■ Tugas dan Latihan:
1. Dari negeri mana saja asal saudagar yang berlayar ke Banda Neira untuk berburu pala menurut artikel tentang pala? Sebutkan semuanya.
2. Salin secara persis bagian artikel tentang pala antara "Sejarah dan legenda" dan "hati putri idamannya.", termasuk kedua kutipan itu.

Pelabuhan kecil di Banda Besar. Pulau ini dulu menjadi saksi bagaimana rempah-rempah, khususnya pala menjadi pemikat dunia.
Sejarah dan legenda pala menyimpan kisah yang menarik sekaligus tragis. Bangsa kolonial berperang memperebutkan pala dan mengorbankan begitu banyak penduduk lokal. Pala juga menjadi bagian di balik cerita pilu seorang pangeran yang berusaha memperebutkan hati putri idamannya.
Ratusan tahun lalu, di abad ke tujuh, Banda Neira sudah harum namanya sebagai negeri pala. Saudagar asal Cina, Melayu, dan Arab berlayar ribuan mil dari negeri seberang untuk berburu buah berwarna kecokelatan ini. Mereka membeli pala dari Banda Neira, kemudian menjualnya kembali ke orang-orang di Eropa. Rempah ini disukai karena dapat menghangatkan badan dan juga dipercaya dapat menjadi obat serta pengawet makanan.
Berabad kemudian, di sekitar abad 18, pala menjadi komoditi yang luar biasa populer. Bangsa Inggris dan Belanda bersi tegang demi menguasai Kepulauan Banda Neira. Bagaimana tidak, di masa puncaknya, satu kilogram Pala bisa dihargai sama dengan satu rumah mewah di Eropa.

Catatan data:
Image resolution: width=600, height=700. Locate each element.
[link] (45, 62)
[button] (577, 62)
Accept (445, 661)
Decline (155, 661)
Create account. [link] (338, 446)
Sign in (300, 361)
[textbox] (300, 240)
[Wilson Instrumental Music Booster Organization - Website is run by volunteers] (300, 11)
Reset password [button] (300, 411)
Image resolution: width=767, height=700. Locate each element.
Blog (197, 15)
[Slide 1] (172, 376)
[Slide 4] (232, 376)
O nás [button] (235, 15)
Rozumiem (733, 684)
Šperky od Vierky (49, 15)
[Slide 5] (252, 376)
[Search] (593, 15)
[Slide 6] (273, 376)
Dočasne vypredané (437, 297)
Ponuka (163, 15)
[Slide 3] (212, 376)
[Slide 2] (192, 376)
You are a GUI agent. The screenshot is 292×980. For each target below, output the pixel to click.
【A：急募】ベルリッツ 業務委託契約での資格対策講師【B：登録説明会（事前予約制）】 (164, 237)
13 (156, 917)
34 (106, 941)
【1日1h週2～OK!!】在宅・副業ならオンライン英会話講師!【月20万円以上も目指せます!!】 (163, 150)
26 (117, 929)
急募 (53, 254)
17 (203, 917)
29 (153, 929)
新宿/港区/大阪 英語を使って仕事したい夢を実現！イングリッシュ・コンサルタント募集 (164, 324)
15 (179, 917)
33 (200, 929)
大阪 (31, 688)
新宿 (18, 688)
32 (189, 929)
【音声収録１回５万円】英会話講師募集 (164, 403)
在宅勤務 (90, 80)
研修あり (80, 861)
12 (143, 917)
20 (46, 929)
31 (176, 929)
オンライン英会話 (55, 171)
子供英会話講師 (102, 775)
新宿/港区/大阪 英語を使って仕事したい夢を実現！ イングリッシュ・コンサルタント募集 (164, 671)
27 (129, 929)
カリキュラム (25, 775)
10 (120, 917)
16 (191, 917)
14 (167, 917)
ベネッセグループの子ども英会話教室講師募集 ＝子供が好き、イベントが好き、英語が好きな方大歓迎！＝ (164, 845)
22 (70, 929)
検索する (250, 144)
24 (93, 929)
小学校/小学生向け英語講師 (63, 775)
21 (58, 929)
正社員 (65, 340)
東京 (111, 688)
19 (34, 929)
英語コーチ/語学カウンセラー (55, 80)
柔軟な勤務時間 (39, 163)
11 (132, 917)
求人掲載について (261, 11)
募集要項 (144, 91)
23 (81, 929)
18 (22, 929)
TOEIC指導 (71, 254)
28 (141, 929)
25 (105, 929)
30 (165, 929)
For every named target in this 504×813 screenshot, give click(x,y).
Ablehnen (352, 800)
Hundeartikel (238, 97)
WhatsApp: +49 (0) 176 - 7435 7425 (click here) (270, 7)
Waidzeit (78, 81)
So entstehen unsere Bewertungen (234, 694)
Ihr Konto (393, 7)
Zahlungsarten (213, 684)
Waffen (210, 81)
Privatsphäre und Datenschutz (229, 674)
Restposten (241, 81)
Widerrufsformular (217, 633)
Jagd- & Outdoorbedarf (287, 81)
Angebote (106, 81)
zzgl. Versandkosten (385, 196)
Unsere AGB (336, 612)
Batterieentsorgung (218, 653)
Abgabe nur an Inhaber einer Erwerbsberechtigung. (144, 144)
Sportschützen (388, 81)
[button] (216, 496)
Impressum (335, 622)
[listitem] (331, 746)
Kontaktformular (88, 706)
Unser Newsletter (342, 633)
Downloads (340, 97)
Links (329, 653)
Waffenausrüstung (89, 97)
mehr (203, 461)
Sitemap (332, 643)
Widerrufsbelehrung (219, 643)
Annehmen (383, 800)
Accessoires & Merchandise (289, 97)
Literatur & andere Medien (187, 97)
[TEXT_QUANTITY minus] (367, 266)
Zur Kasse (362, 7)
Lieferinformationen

■ Kunci Jawaban:
1. Para saudagar itu berasal dari Cina, Melayu, dan Arab.

2.
Sejarah dan legenda pala menyimpan kisah yang menarik sekaligus tragis. Bangsa kolonial berperang memperebutkan pala dan mengorbankan begitu banyak penduduk lokal. Pala juga menjadi bagian di balik cerita pilu seorang pangeran yang berusaha memperebutkan hati putri idamannya.